Le cifre sono capogiro, non solo in termini quantitativi. Quello che lascia senza fiato è il capillare stillicidio che colpisce questa oppressa comunità nazionale. E’ l’Acnur, l’agenzia dell’Onu per i rifugiati che dà le gelide cifre: l’India ha deciso di espellere 40mila rohingya, rifugiati illegali; i militari birmani fanno sapere di avere ammazzato 399 persone di etnia rohingya. E’ un’altra agenzia umanitaria, Human Rights Watch, a insistere sui numeri: in 20mila circa – donne, bambini, anziani – sono intrappolati nella terra di nessuno tra Myanmar e Bangladesh.

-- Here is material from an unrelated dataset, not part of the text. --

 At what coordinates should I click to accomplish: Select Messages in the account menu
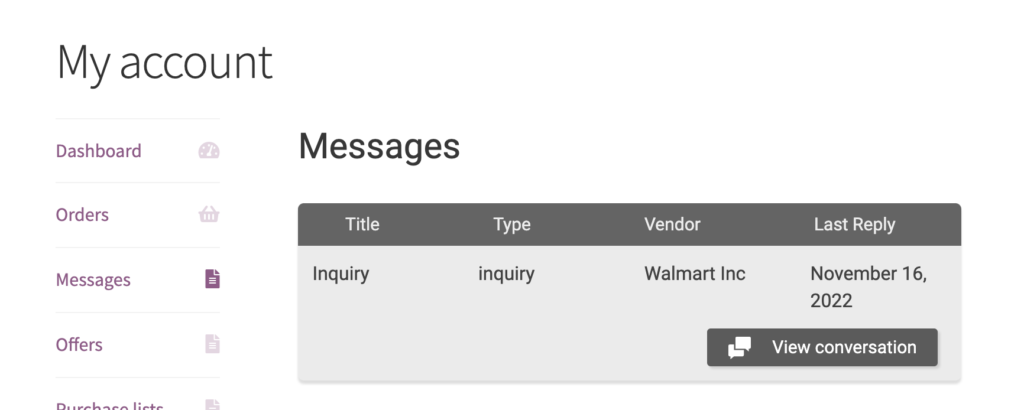coord(93,279)
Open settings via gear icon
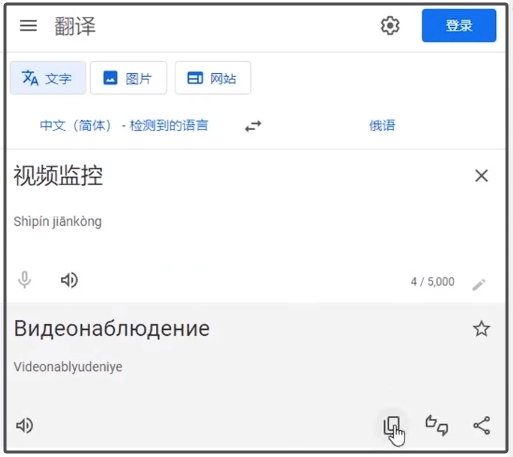Screen dimensions: 513x457 390,26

In mezzo a tanto scialo di vite umane – di bambini, donne, uomini anziani: insistiamo su questo per dire di persone in carne e ossa – risulta incomprensibile, e fa male, l’atteggiamento di Aung San Suu Kyi, l’indiscussa leader birmana per i diritti umani che ha patito tutta una vita per la strenua difesa della sua gente sotto la dittatura e che ora appare pavida, silente, di fatto consenziente. Impensabile in una donna coraggiosa come lei.

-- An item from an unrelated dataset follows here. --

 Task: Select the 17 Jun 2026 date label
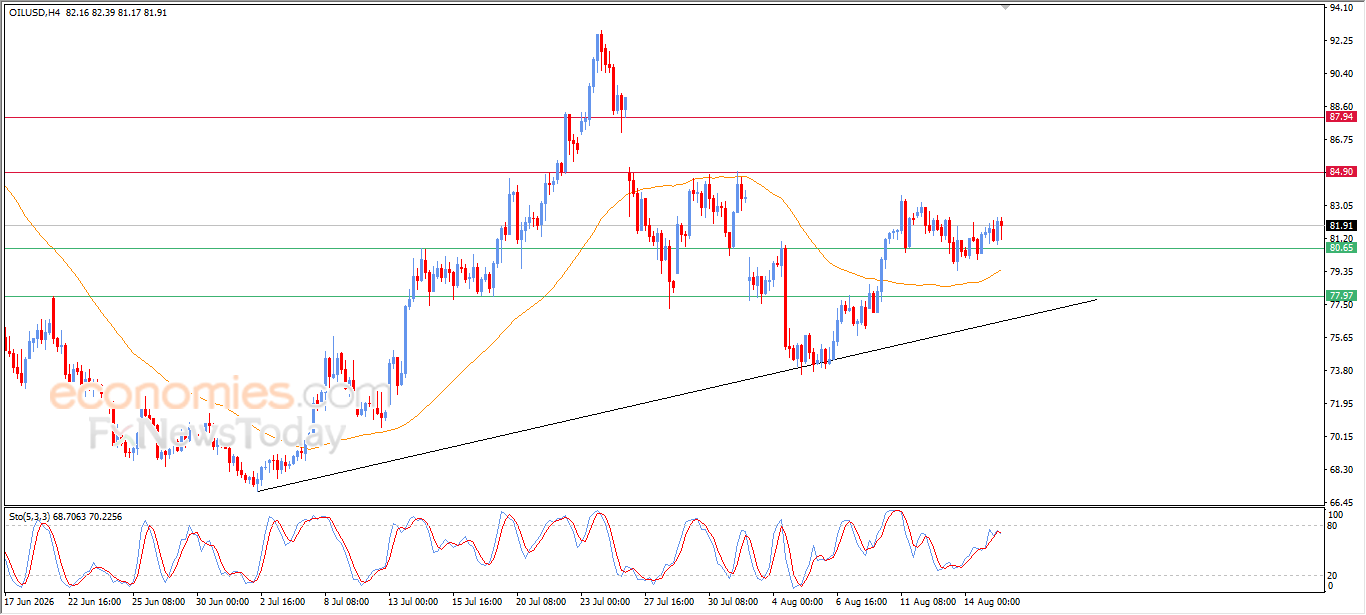(30, 602)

Non possono essere motivazioni di convenienza le sue, non inimicarsi, cioè, i buddisti per difendere una minoranza musulmana. Eppure le sue poche parole appaiono inequivoche: “Non sono Madre Teresa, ma neanche la Thatcher; e Gandhi era un politico molto astuto, lasciamo le questioni militari all’esercito”. Non può essersi venduta così, a 72 anni, San Suu Kyi, non può avere svenduto la primogenitura per un piatto di lenticchie! Quei corpicini senza vita dei loro figlioli, quelle madri straziate dal pianto, senza più lacrime: sono scene che la leader birmana conosce bene e non può ignorare e per questo – lo diciamo sommessamente ma con passione conoscendo la sua integrità morale e la sua dirittura di coscienza lunga tutta una vita – non può continuare con un atteggiamento pilatesco, lavandosene le mani. Nei media dei circuiti internazionali (in Italia molto meno) è circolata l'immagine dei cadaveri di 19 bambini, 18 donne e 9 uomini che vengono pietosamente ricoperti da un telo. Lo scatto è di un fotografo dell’Associated Press. Quelle immagini devono essere viste anche dalle cancellerie occidentali i cui capi si riempiono la bocca di parole che richiamano alla libertà e alla dignità delle persone e poi non muovono un dito per fare qualcosa. Una vergogna. Ecco un buon banco di prova. Si facciano pressioni sul governo birmano. Non è tollerabile che questo sterminio continui nel silenzio e nell’indifferenza di chi vede e finge di non vedere. Di chi potrebbe fermare questa strage e di fatto rischia di esserne connivente. Non siamo forse responsabili gli uni degli altri? Altrimenti che umanità è la nostra?